Tata, a former general, had been superintendent of Wake County Public Schools System before being fired in September after Democrats re-took the majority on the Wake Board of Education.
The members that voted to fire Tata claimed he lacked leadership, including what many saw as a disastrous busing system at the start of the school year.
As part of his exit, Tata received more than $250,000 in severance.
He will now take home more than $120,000 a year in taxpayer dollars in his new role. His Wake County severance is not impacted by his new position.
“I feel great. I look forward to working with a great team of cabinet secretaries and helping the governor implement his vision,” Tata told NBC-17.
When asked if the appointment was vindication for his firing, he didn't answer.
When making the announcement, McCrory said of Tata, “If he can do it in Afghanistan under fire, surely he can do it in North Carolina,” referring to Tata's military experience.

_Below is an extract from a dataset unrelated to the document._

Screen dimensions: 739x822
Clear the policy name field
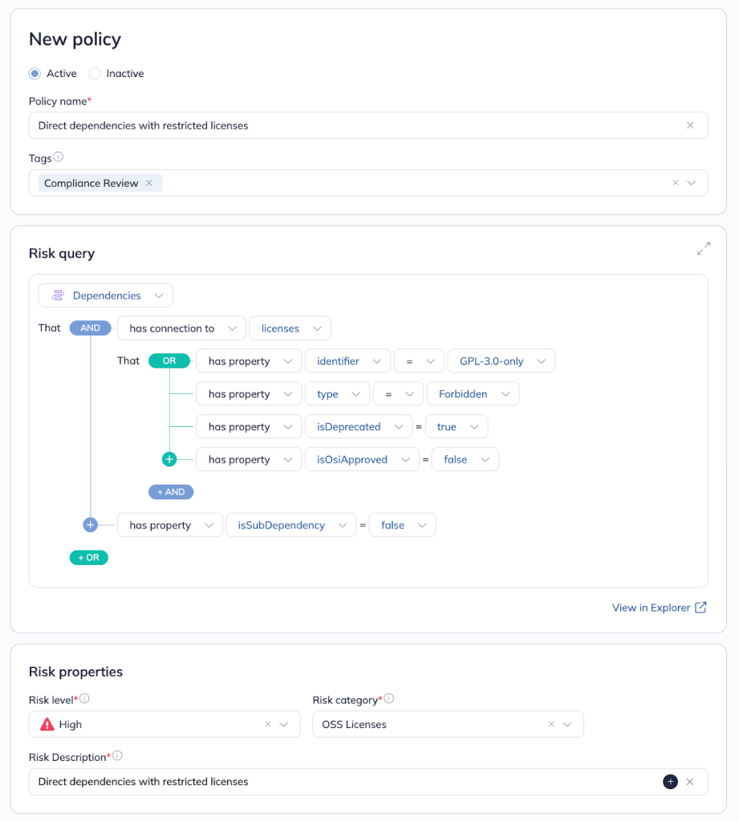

Clay Pittman, press secretary for the state Democratic Party, said of Tata's appointment, “He doesn't have the kind of resume we'd like to see in that position.”
McCrory also named former Duke Energy executive Sharon Decker to his administration as Secretary of Commerce.
Bill Daughtridge of Rocky Mount will be his new Secretary of Administration. He said Daughtridge will oversee government operations, and McCrory said he may change the title of the department.
McCrory said he wants Daughtridge to do a thorough review of how state government operates, and to evaluate how the state does its contracts.
House Speaker Thom Tillis praised Daughtridge, saying, “It is hard to imagine a more qualified individual to lead the Department of the Administration than Bill Daughtridge.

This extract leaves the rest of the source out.